--- START ---

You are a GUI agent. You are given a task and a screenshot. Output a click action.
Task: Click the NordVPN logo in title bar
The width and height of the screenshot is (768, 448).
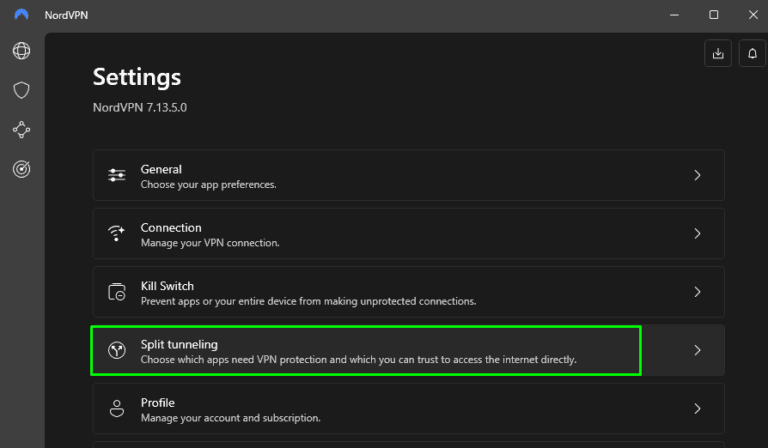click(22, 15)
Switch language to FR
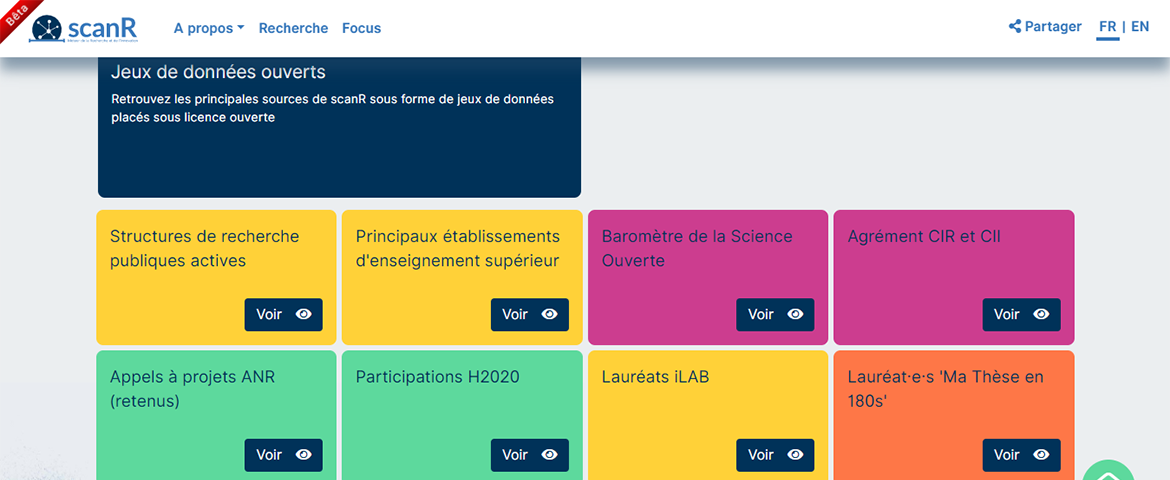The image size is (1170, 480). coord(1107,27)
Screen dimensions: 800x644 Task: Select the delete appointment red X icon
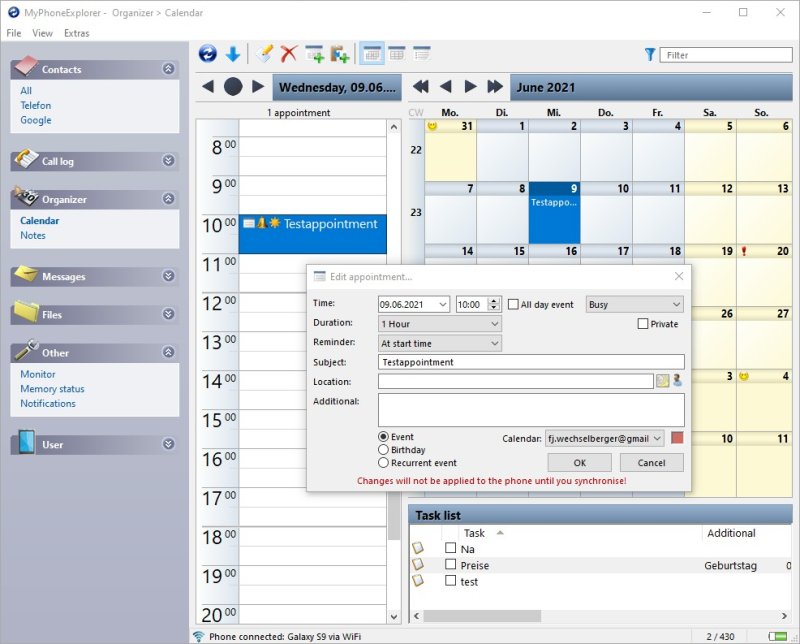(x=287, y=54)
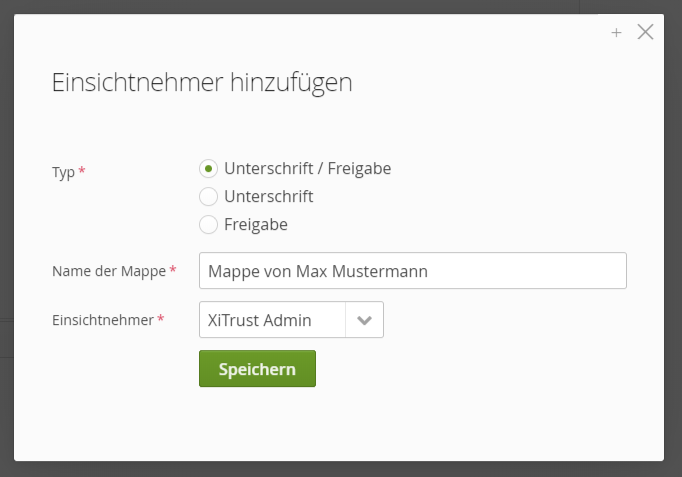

--- END ---

■ PROBLEM STATEMENT ■
Extract the text of all the records above verbatim, excluding pictures.

■ RESULT ■
You are a GUI agent. You are given a task and a screenshot. Output a click action.
Task: Click the NordVPN logo in title bar
The width and height of the screenshot is (768, 448).
click(22, 15)
Switch language to FR
The image size is (1170, 480). coord(1107,27)
Screen dimensions: 800x644 Task: Select the delete appointment red X icon
(x=287, y=54)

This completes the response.